▶ HOW TO COMPLETE THIS TASK
Would you retype the line that contains "Task: Click the plot title containing DSCOVR" and all lines following it to the end of the entries below, exactly and without pictures?

_ _ _ _

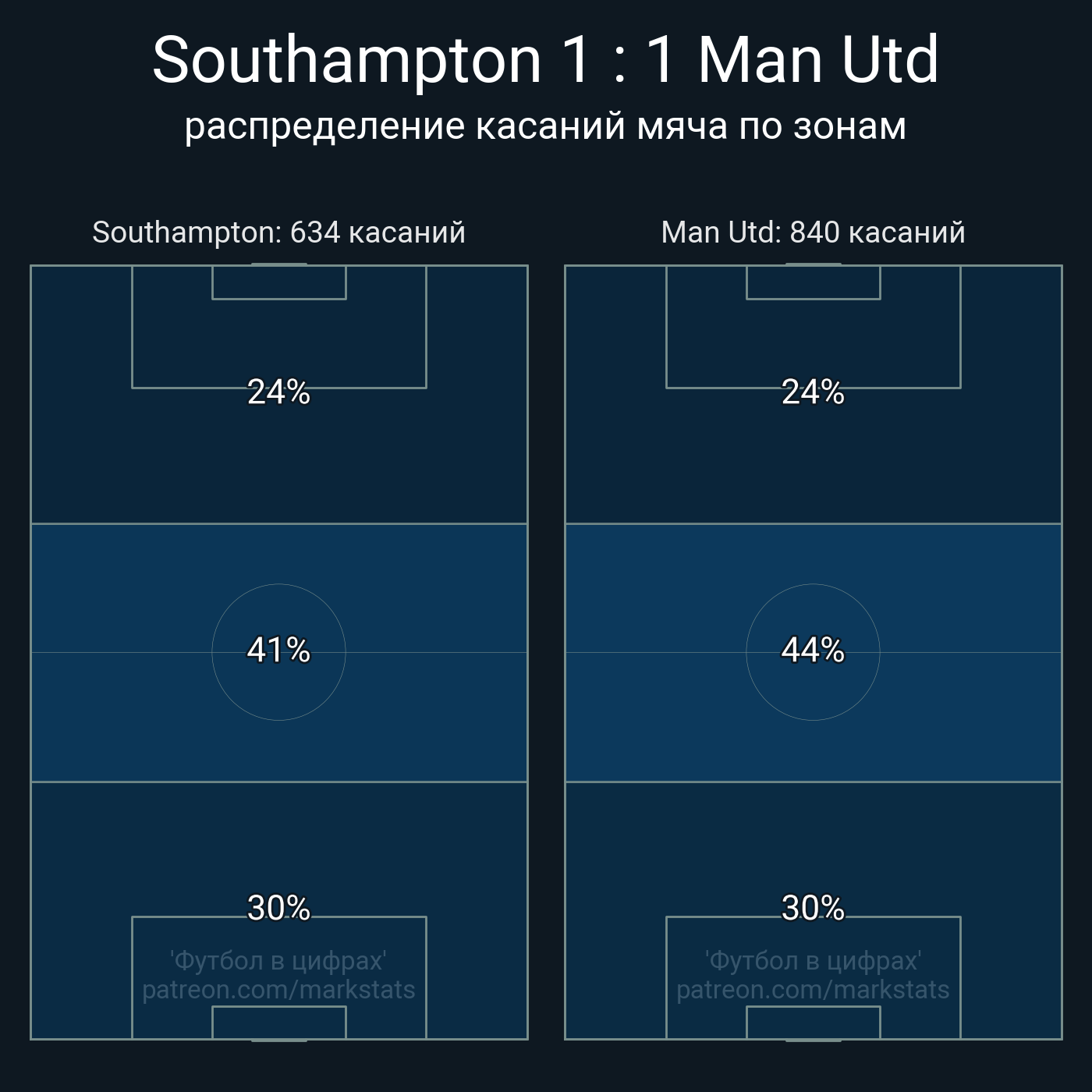The image size is (1092, 1092).
Task: Click the top six-yard box on Southampton pitch
Action: (278, 282)

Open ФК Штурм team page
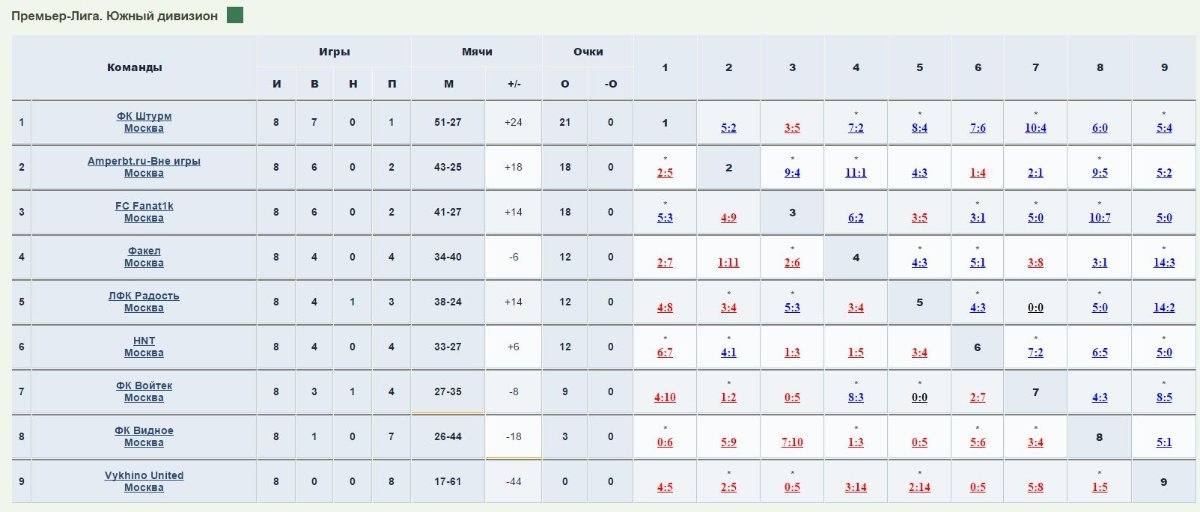click(x=144, y=116)
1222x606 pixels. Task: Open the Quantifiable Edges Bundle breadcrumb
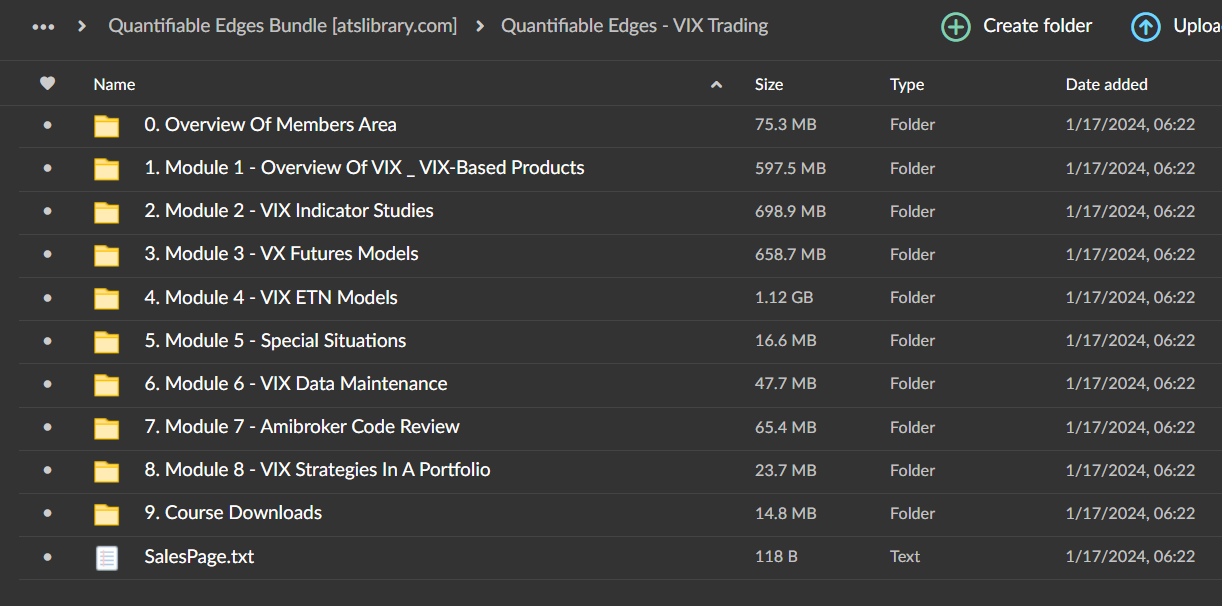click(x=282, y=26)
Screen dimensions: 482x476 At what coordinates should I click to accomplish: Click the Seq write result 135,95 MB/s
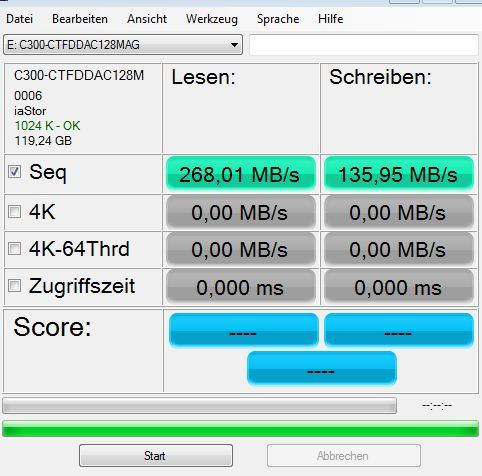pyautogui.click(x=399, y=174)
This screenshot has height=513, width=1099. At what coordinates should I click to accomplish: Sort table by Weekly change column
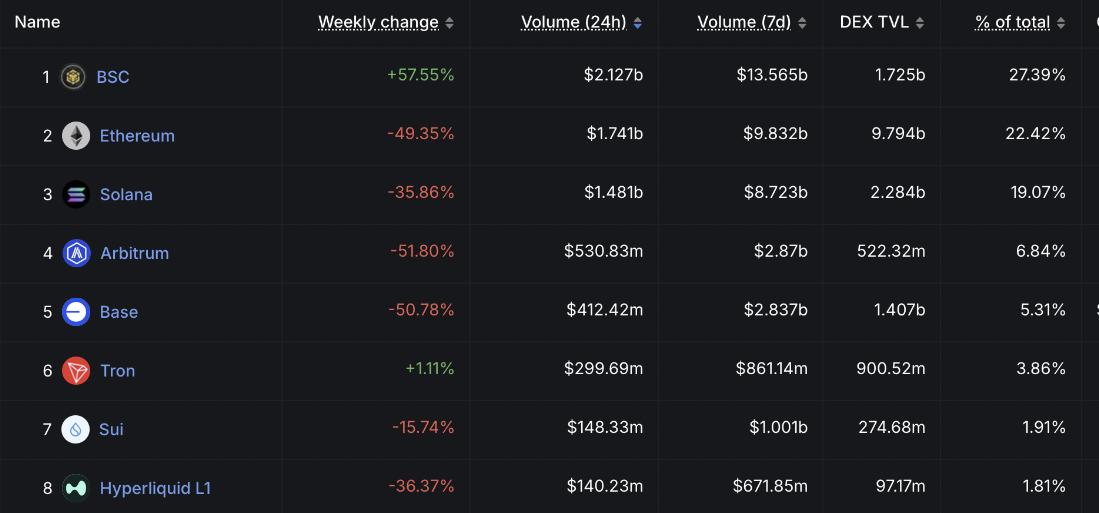pos(378,22)
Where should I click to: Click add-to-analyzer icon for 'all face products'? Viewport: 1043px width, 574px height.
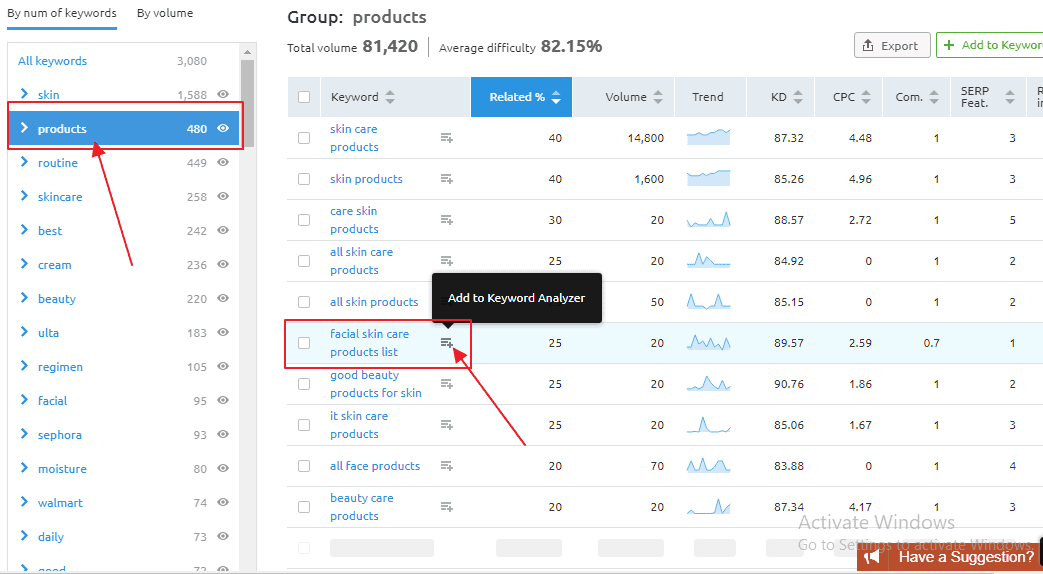pyautogui.click(x=447, y=466)
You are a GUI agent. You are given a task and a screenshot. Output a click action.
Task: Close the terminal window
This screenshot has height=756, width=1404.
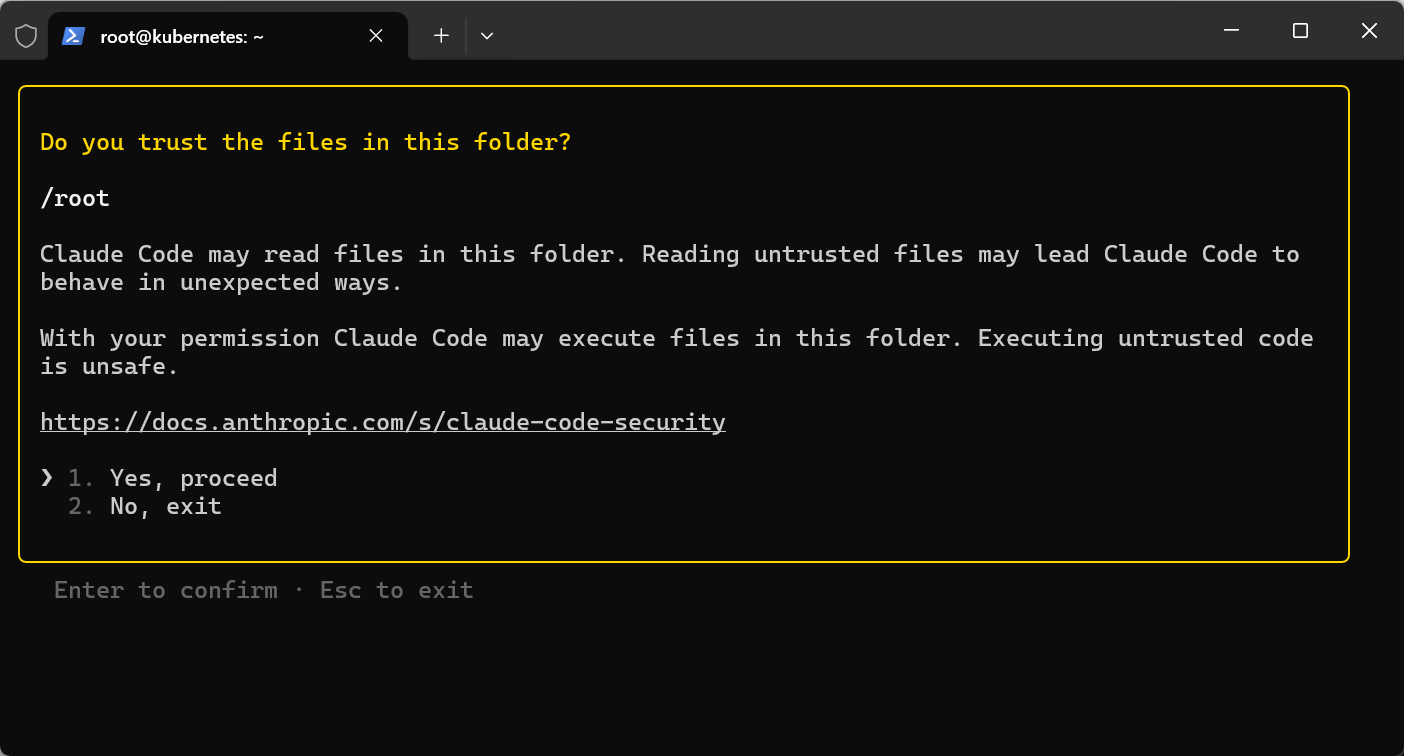[x=1369, y=31]
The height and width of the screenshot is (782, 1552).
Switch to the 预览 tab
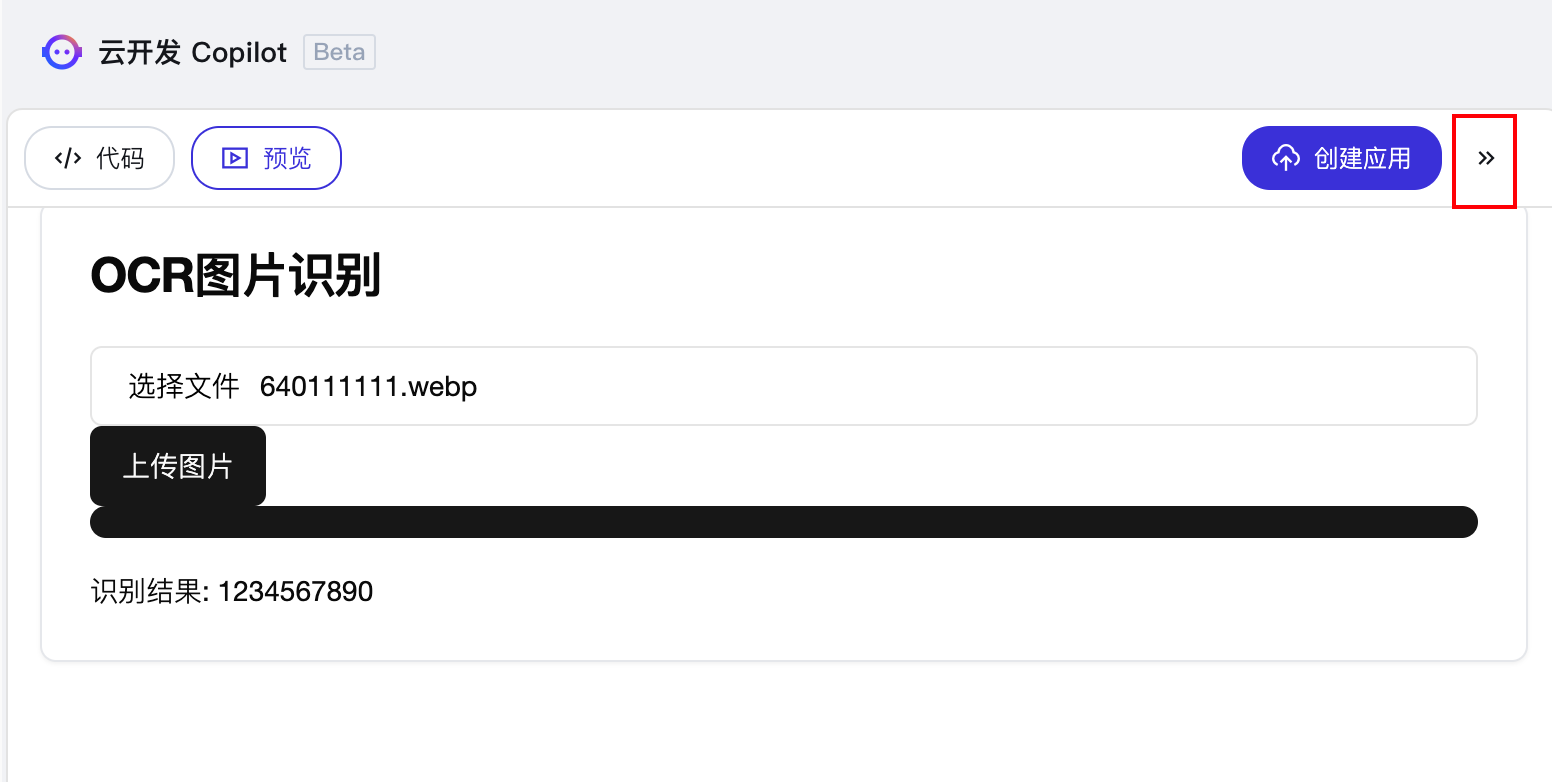tap(266, 158)
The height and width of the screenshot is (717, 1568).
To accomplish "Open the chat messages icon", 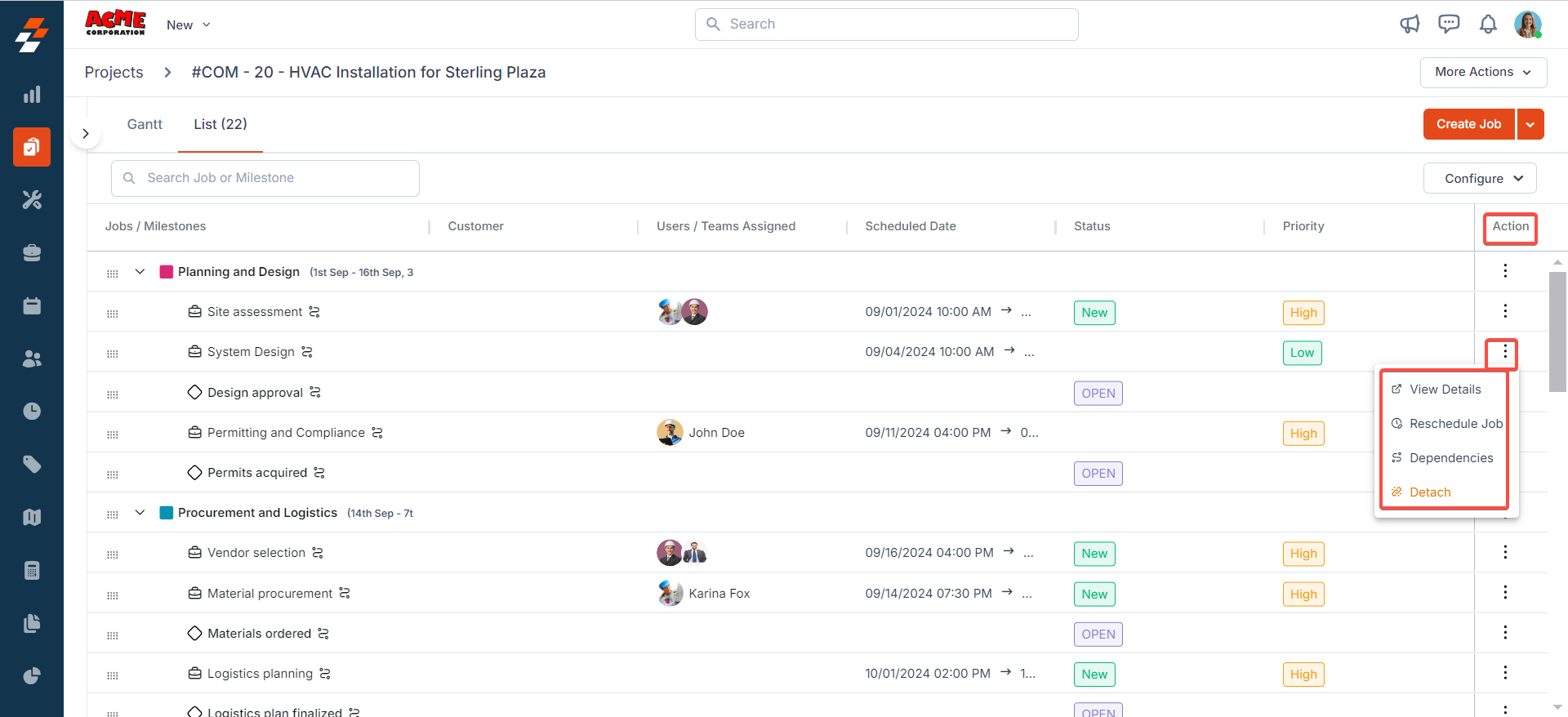I will pos(1449,24).
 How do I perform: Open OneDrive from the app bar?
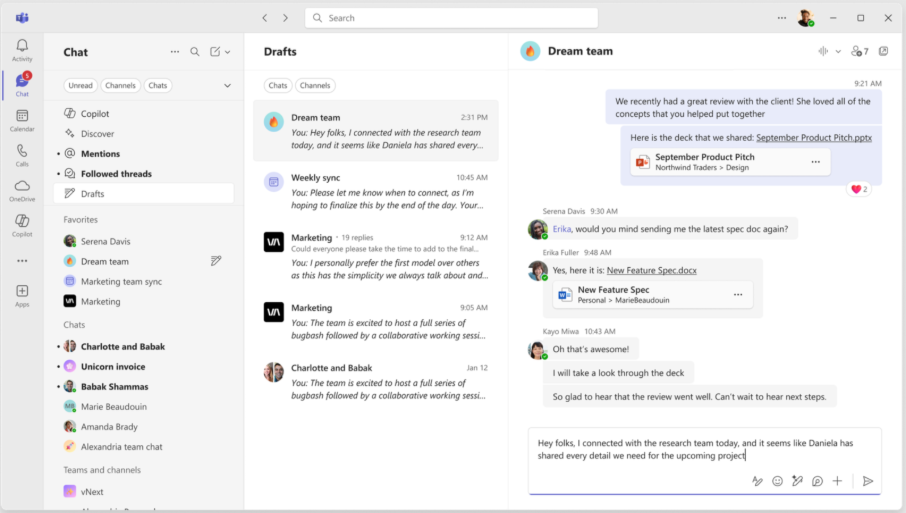click(x=22, y=190)
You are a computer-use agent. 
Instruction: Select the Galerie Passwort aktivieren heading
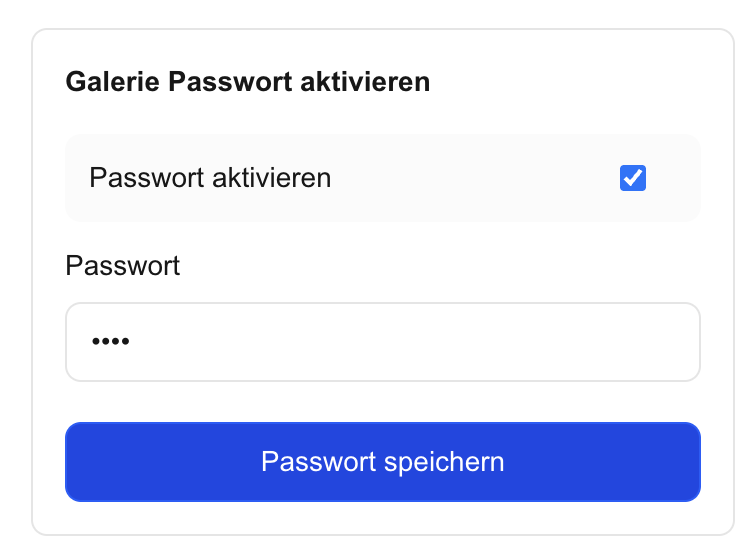247,81
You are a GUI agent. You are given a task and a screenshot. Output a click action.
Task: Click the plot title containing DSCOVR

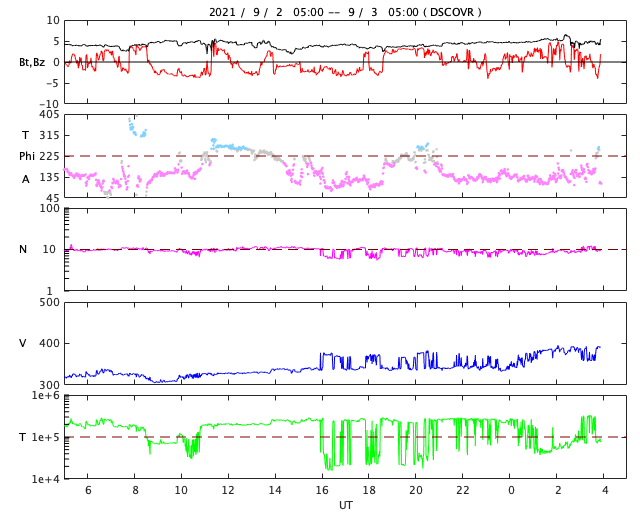click(x=345, y=12)
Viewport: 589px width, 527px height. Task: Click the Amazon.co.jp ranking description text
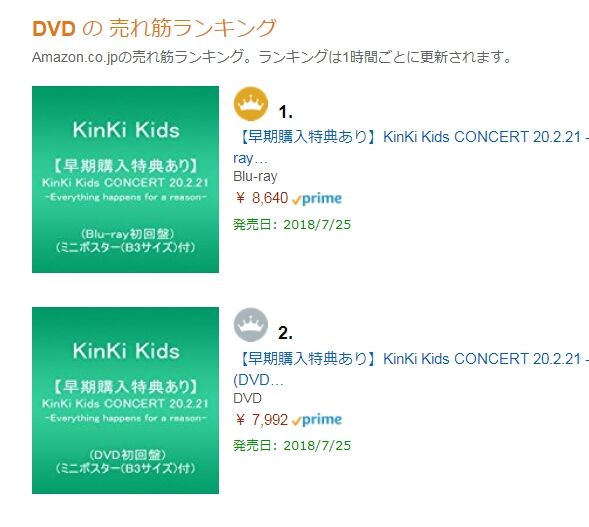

_ _ _ _

▶ OUTPUT FOR THIS TASK
Task: Click the plot title containing DSCOVR

click(x=345, y=12)
Viewport: 589px width, 527px height. Task: Click the Amazon.co.jp ranking description text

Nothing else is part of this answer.